When we think of artificial intelligence in the enterprise, our minds often turn to data operations, automation, or cybersecurity. But at Moderna, Tracey Franklin, Chief People and Digital Technology Officer, is using AI to tackle something far more human: executive conflict.
Speaking at Fortune’s Workplace Innovation Summit, Franklin revealed how she leverages GPT-powered personality models to foresee and manage tension within her leadership team before it surfaces. Not your typical AI use case, but it could mark a shift in how executives lead with foresight, empathy, and precision.
AI as a Leadership Asset
Franklin’s initiative began with a simple but rarely explored idea: personality traits and interpersonal reactions can be modeled. By building GPT profiles of her executive team, grounded in psychometric assessments, she began testing hypothetical scenarios to understand how decisions or conversations might impact team dynamics.
This form of simulation allows her to preemptively identify friction points, modulate her communication strategies, and preserve cohesion at the highest levels of leadership.
This is predictive analytics, not for customer churn or server load, but for people.
From Operational AI to Organizational Intelligence
What sets Franklin’s approach apart is its potential to redefine how technology executives leverage AI. Instead of deploying AI strictly for efficiency or scalability, she’s using it to elevate human judgment.
As hybrid teams and cross-functional collaboration become standard, soft skills are emerging as a major source of competitive advantage. By proactively managing interpersonal dynamics, Franklin is leveraging AI not just to manage complexity, but to master it.
It’s a compelling reminder that the most overlooked systems in an organization might be human ones.
Your next enterprise transformation initiative might start in the boardroom, not the backend.
Coaching the Coach
Beyond team dynamics, Franklin has found personal value in the system. On tough days, she consults her GPT model for self-reflection, gaining insight into her own reactions and mental patterns. In effect, the AI has become a sounding board, a coach, and a quiet partner in leadership.

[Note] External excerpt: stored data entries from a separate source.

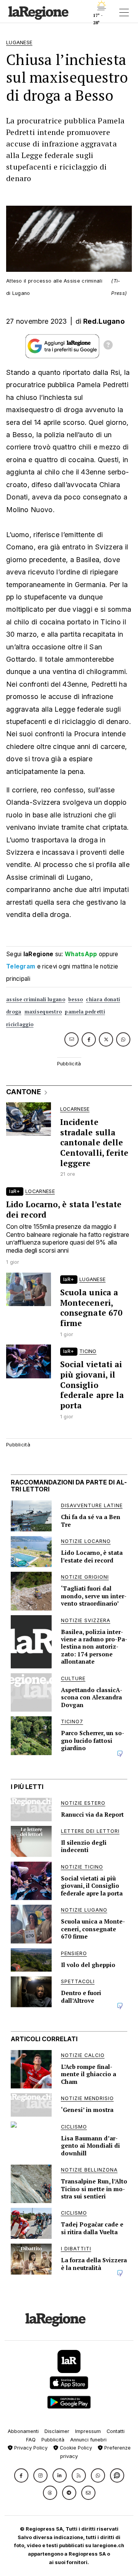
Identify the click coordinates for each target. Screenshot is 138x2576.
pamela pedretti (85, 1011)
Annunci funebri (88, 2440)
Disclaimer (56, 2431)
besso (75, 999)
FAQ (31, 2440)
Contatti (116, 2431)
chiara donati (103, 999)
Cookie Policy (75, 2448)
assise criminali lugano (35, 999)
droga (13, 1011)
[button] (21, 2475)
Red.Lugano (104, 321)
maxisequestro (43, 1011)
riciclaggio (19, 1024)
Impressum (88, 2431)
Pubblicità (52, 2440)
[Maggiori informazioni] (108, 346)
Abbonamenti (23, 2431)
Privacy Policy (30, 2448)
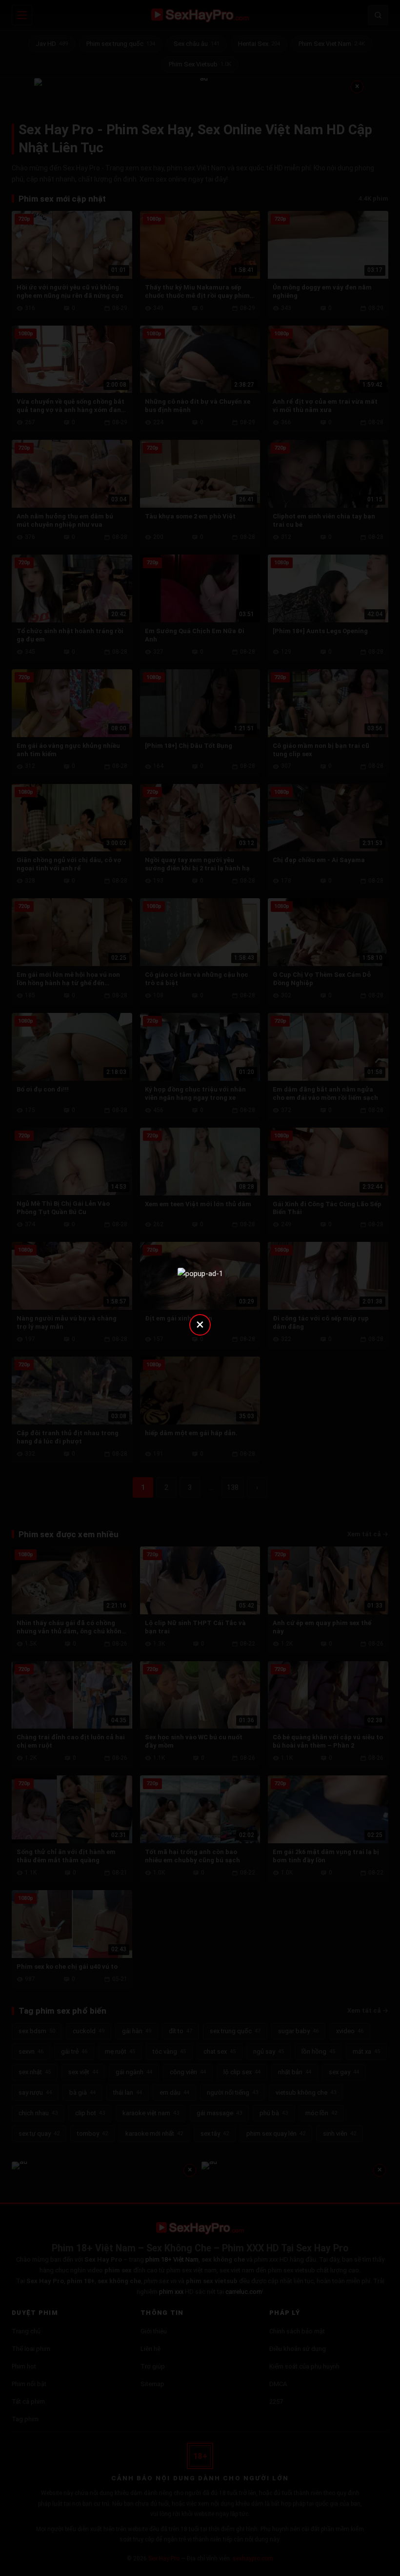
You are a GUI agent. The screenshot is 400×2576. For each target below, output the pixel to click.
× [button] (200, 1324)
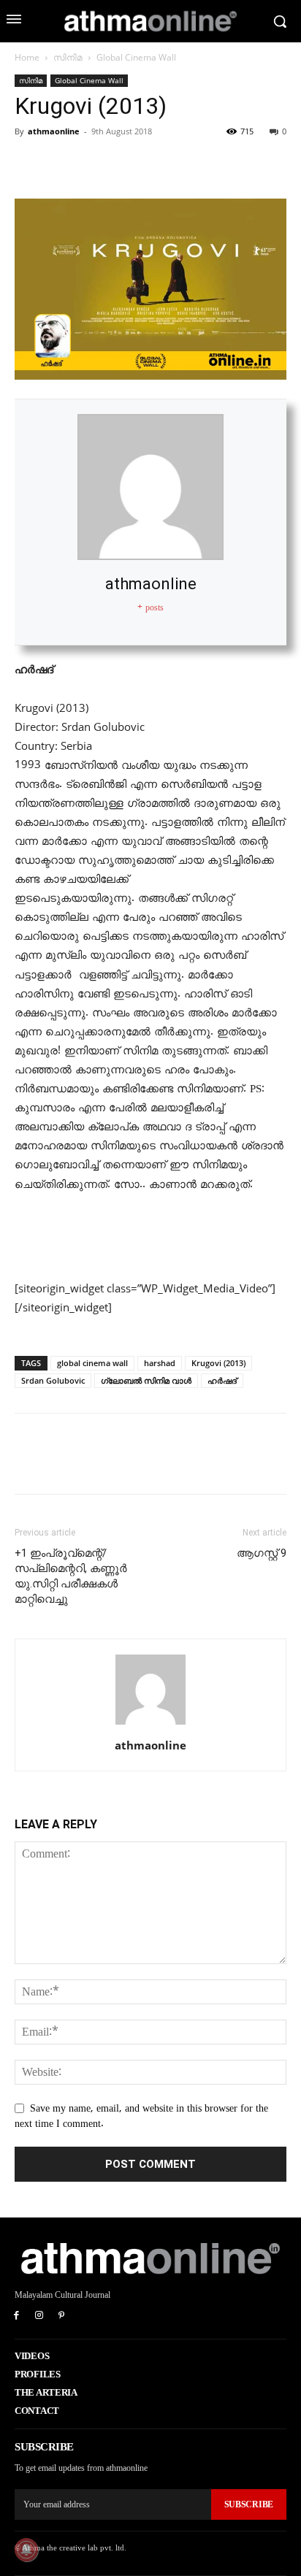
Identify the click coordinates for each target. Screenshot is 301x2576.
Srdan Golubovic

This illustrates an emerging role for AI: not just a decision-support engine, but a wellness and performance tool for executive leaders.
AI isn’t just running the numbers, it’s reading the room.
The Wrap
Franklin’s work at Moderna invites technology executives to consider AI not just as infrastructure, but as influence. This is a blueprint for applying AI to the unseen variables of leadership: emotion, perception, and trust.
A reminder that in a world driven by metrics and velocity, human dynamics still determine outcomes. By proactively modeling relationships and reactions, Franklin has introduced a new layer of intelligence into leadership.
Technology executives may be accustomed to systems thinking, but this approach calls for systems feeling. And it may well be the next major frontier in executive effectiveness.